Joining Paul Walker we have actor Tyrese Gibson, who has become quite a decent actor in his own right since this film. Now, his performance in this movie is troubled like Paul Walker’s, but for different reasons. Unlike Paul, Tyrese clearly enjoys his role, and seems to really be trying to invest himself in the performance; however, his talent had not yet been honed enough to let him fully deliver in all his scenes. This is best illustrated by what is easily one of the worst line readings within this film, and reminds me of Hayden Christensen’s horribly flat utterance of the words “Don’t underestimate my power!” in “Star Wars – Episode III: Revenge of the Sith”, which is, “I have a problem with authority.” Wow, could a line be delivered any flatter and with any less conviction, obviously it could be if Hayden had delivered it, but still that was atrocious and by all accounts should have resulted in another take to try to get it right (take note director John Singleton).

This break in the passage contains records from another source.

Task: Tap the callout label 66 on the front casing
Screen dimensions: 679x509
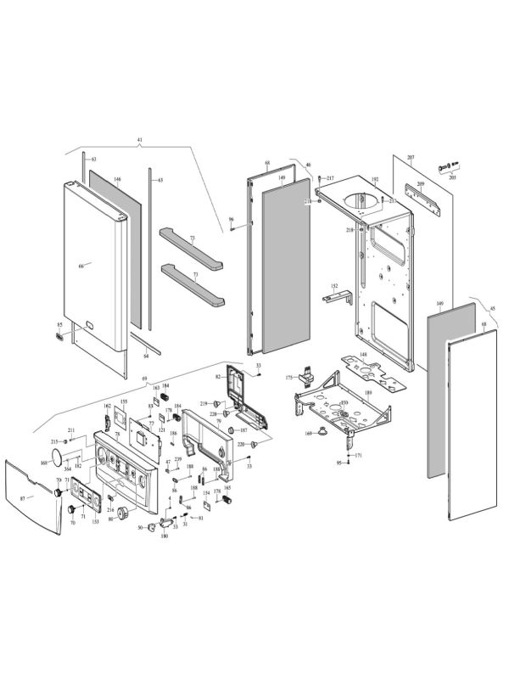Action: click(81, 266)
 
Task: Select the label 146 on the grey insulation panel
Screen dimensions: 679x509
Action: click(118, 180)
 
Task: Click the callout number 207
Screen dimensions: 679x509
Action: click(411, 159)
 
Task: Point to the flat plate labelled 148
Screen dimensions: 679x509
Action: click(368, 371)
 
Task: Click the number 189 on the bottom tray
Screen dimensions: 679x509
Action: click(368, 394)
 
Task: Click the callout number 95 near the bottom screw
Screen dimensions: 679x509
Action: click(338, 463)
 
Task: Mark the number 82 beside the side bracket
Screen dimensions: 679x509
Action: click(218, 376)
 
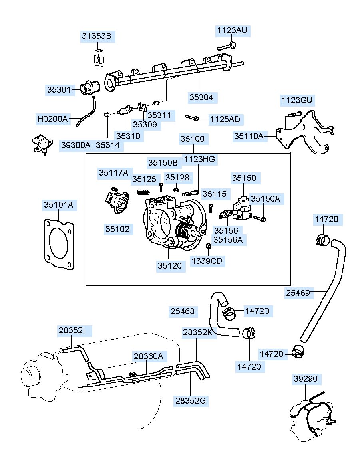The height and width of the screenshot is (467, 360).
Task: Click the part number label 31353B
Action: tap(96, 36)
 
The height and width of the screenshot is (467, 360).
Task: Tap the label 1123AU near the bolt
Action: tap(232, 30)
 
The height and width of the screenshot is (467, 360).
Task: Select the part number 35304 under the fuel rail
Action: tap(201, 97)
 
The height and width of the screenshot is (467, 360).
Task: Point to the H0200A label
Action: tap(52, 119)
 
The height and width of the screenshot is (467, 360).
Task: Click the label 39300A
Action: tap(76, 145)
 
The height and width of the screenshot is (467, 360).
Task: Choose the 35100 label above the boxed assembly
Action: tap(193, 139)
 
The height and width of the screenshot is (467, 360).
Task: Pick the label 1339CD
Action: tap(207, 261)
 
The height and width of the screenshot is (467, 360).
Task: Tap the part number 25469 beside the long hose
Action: tap(298, 293)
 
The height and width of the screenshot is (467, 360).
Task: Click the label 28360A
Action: tap(148, 356)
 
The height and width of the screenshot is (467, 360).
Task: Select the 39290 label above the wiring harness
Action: tap(305, 378)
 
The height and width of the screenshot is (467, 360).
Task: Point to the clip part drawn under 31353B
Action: tap(99, 58)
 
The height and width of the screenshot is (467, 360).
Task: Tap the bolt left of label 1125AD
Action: tap(192, 118)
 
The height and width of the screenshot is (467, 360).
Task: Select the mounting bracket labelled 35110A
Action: tap(305, 132)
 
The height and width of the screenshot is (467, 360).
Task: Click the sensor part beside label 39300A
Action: tap(42, 144)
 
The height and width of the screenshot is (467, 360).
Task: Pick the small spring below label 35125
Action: tap(143, 192)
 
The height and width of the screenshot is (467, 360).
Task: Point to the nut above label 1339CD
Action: tap(209, 246)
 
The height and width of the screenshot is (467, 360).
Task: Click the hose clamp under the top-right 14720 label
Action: tap(322, 240)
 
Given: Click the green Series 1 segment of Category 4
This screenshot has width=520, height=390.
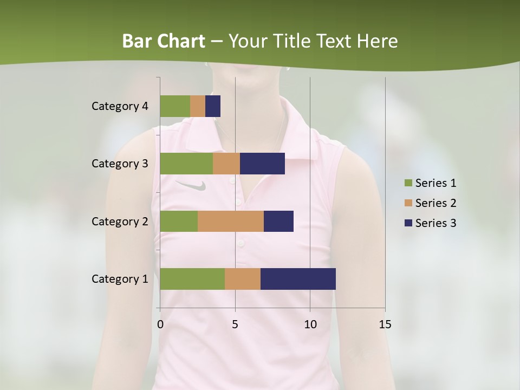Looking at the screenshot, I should coord(175,106).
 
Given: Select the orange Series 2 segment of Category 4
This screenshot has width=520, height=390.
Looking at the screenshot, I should coord(198,106).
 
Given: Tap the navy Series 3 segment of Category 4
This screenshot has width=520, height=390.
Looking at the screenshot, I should coord(213,106).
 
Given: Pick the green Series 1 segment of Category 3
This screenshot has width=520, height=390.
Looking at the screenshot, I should coord(186,164).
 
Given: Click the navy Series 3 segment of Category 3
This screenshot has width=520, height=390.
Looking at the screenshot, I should coord(262,164).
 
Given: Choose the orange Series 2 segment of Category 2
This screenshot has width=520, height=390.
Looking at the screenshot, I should coord(231,221).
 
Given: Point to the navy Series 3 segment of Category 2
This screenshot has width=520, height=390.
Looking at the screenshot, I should coord(278,221).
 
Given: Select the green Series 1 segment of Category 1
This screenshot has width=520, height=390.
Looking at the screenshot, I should coord(192,279).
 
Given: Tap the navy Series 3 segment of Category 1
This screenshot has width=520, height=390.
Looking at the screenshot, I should coord(298,279).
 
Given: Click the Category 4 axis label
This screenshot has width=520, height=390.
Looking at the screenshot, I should coord(120,106).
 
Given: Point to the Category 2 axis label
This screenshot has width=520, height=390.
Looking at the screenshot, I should coord(120,221).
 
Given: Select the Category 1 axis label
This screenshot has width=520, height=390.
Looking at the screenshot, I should coord(120,279).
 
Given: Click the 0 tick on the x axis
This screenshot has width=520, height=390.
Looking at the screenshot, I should coord(160,324).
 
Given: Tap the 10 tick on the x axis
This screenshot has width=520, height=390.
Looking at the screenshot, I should coord(310,324).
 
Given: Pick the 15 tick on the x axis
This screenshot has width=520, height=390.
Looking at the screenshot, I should coord(385,324).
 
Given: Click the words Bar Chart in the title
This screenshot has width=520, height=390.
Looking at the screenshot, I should coord(164,41).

Alongside the two leads is actress Eva Mendes as an undercover FBI agent working inside the drug cartel. Eva was very good in this role, and had the good fortune of actually receiving a female character that was given more to do in this film than Michelle Rodriguez or Jordana Brewster was in the first one. Cole Hauser as the drug lord gave a decent performance, and seemed to do the best he could with what he was given to work with. The problem with his character was that he wasn’t really a guy that was all that interesting, and truth be told he seemed more like a stock villain from any other action film. I know that the main focus for this series will always be the cars, but a little effort could have been put into making this villain a little more of a threat and much more developed as a character. Truthfully, even though we rooted for him, Vin Diesel’s character Dom was in essence a bad guy in the original movie, but it was the way his character was developed to be a more complicated guy than what you merely see on the surface that made him so interesting. That is what was sorely lacking in this movie’s villain; I’m not saying you need a villain that you can root for, but at least give me one that isn’t so one-dimensional.

All that being said, for me “2 Fast 2 Furious” was a generally fun ride with plenty of high-energy racing, a decent story, and average acting for the most part (with a few bright spots here and there); however, the movie never did quite capture what made the first one such a success, so it does fall somewhat short in the end.

“2 Fast 2 Furious” is rated PG-13 for violence and language.